In a speech given in February this year, the ACCC Chairman outlined that consumers are increasingly placing weight on credence claims1 such as “free range”, “organic” or “Product of Australia” that consumers typically cannot verify for themselves but that often command a premium price or provide a competitive edge.
In the 2013 edition of the ACCC Compliance and Enforcement Policy,2 the ACCC highlighted that it would focus on the food industry.

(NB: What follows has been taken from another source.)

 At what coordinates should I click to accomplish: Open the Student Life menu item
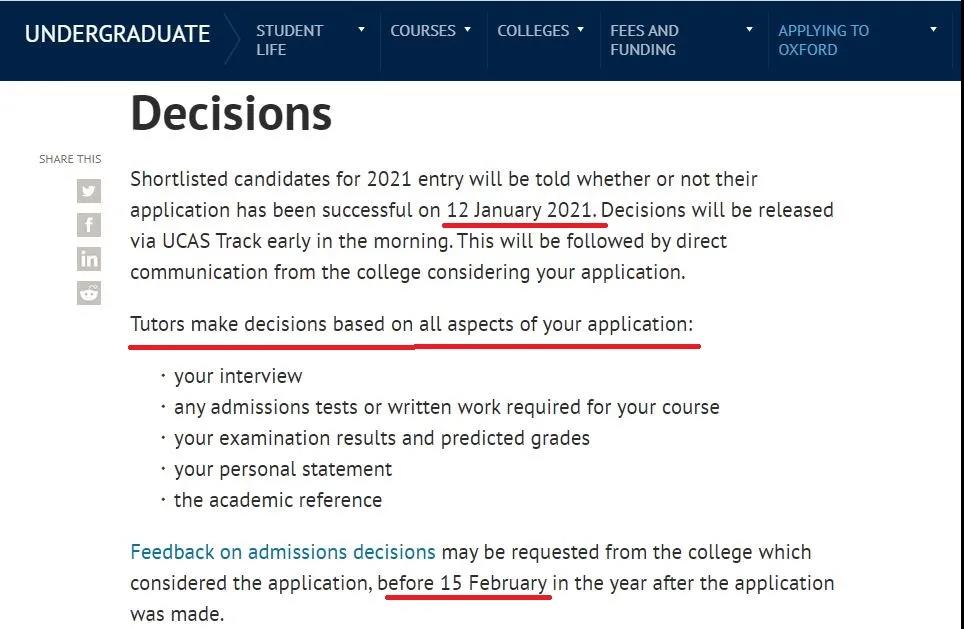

Some recent headline cases relating to food claims include the ACCC:
- in June, instituting proceedings in the Federal Court against Coles Supermarkets for promoting bread as “Baked Today, Sold Today” and/or “Freshly Baked In-Store” when the bread was partially baked and frozen off site, transported to Coles stores and “finished” in-store;3
- in October, obtaining an order for $400,000 in penalties against the suppliers of Steggles chickens when packaging and advertising stated that chickens were “free to roam in large barns” when that was not the case;4 and
- in November, obtaining $360,000 in penalties against Luv-a-Duck for representing that their ducks spent a substantial amount of their time outdoors, were raised in a spacious outdoor environment, and were of a different quality than duck meat products processed from barn-raised ducks, when that was not the case.5
The focus on the food industry was further highlighted when the ACCC and other state-based ACL regulators teamed up earlier this year conducting a joint national operation to test claims made on olive oil packaging, buying over 350 olive oil products nationwide.6
Despite a number of high profile successes, the ACCC’s focus on the food and grocery sector is unlikely to wane anytime soon.

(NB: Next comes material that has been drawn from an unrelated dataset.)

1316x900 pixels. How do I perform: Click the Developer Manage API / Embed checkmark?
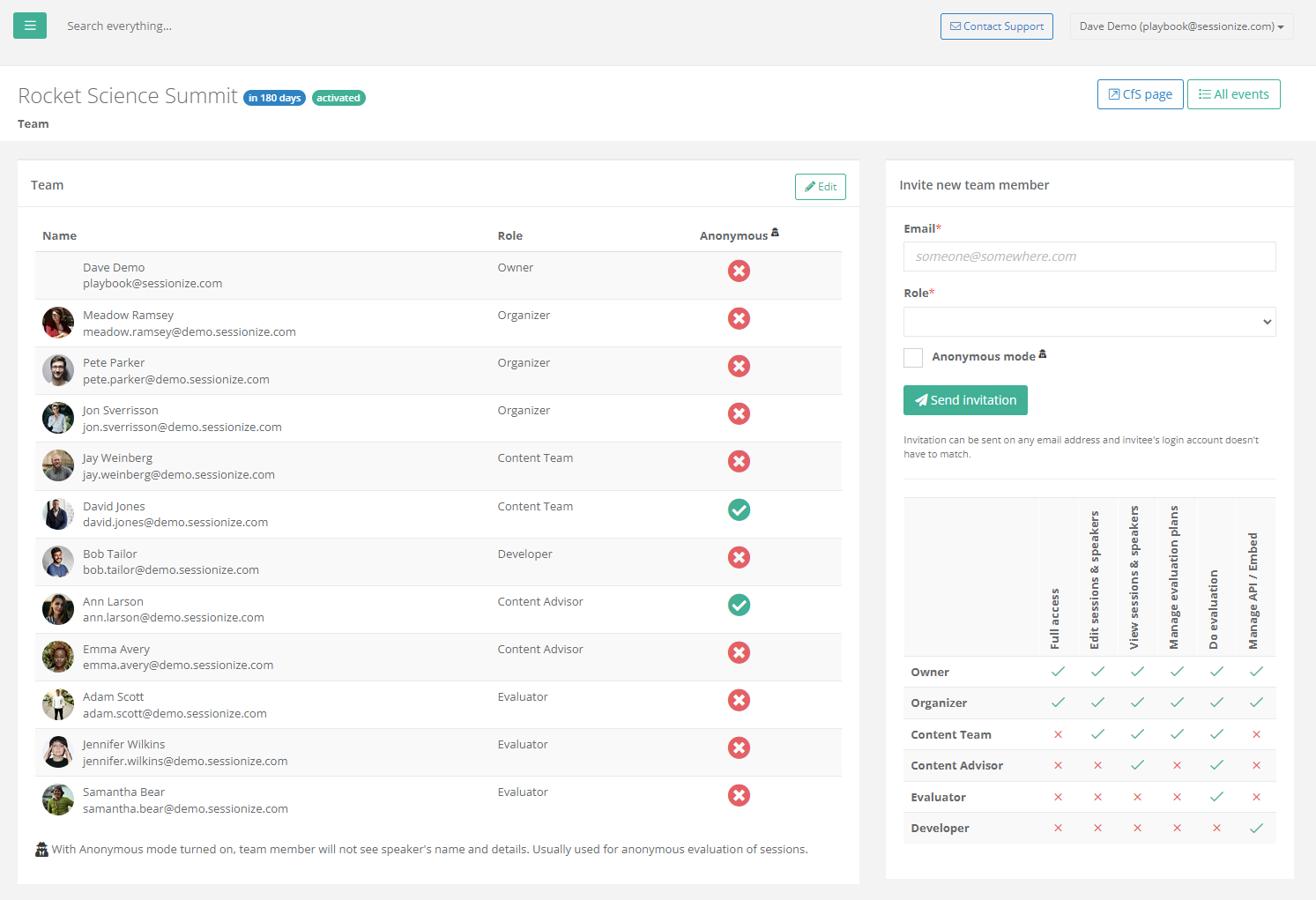(1256, 828)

ACCC statistics show that complaints and inquiries in relation to the supermarket and grocery industry are steadily increasing. This industry now attracts the third highest level of all complaints and inquiries, which almost doubled (to 641) when comparing the 3 month period to 30 September and the three month period to 31 March (from 325).7
Prosecuting businesses through the courts is just the tip of the iceberg. The ACCC’s enforcement and compliance toolbox includes:
- infringement notices – in July, Coles Supermarkets agreed to pay six infringement notices totalling $61,200 for alleged misleading representations about the country of origin of imported navel oranges and kiwi fruit;8
- formal court-enforceable undertakings; and
- administrative resolutions – in July, seven manufacturers of bottled water avoided further ACCC action by voluntarily agreeing not to use “organic” on their labels and marketing and to remove such labels from sale.
As demonstrated by the above examples, a number of businesses have avoided the cost, embarrassment and distraction of full blown litigation in the Federal Court. However, the ACCC Chairman has warned businesses not to assume litigation can be avoided in all circumstances. In August, the ACCC Chairman stated:
The ACCC sometimes finds that when companies realise we are serious about following through with litigation they offer to change their behaviour and introduce or enhance a compliance program, as long as we do not litigate …

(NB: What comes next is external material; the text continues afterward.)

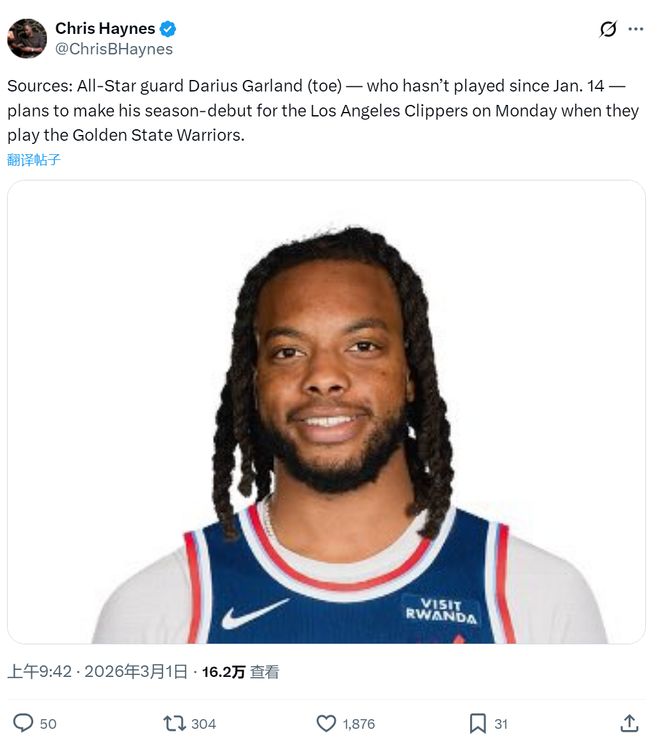
Task: Click the 1,876 likes count
Action: click(358, 723)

There are numerous times when we judge it appropriate to cease our investigation when the offending behaviour ceases. However, it is a mistake for companies to expect this. Where, for example, we see the behaviour as calculated, or where it includes conduct that has previously been the subject of warnings, litigation will often follow.9
So what is the outlook? Despite the official hard line position, the ACCC will often work with businesses and the food industry more widely when it considers they try to engender a “culture of compliance”. For instance, food businesses are likely to face a much less aggressive ACCC where they can demonstrate a tangible and ongoing commitment to compliance with the ACL. So if you haven’t done it in 2013, make sure 2014 sees you focus on your compliance program and training within your organisations to minimise your risk of an ACL breach.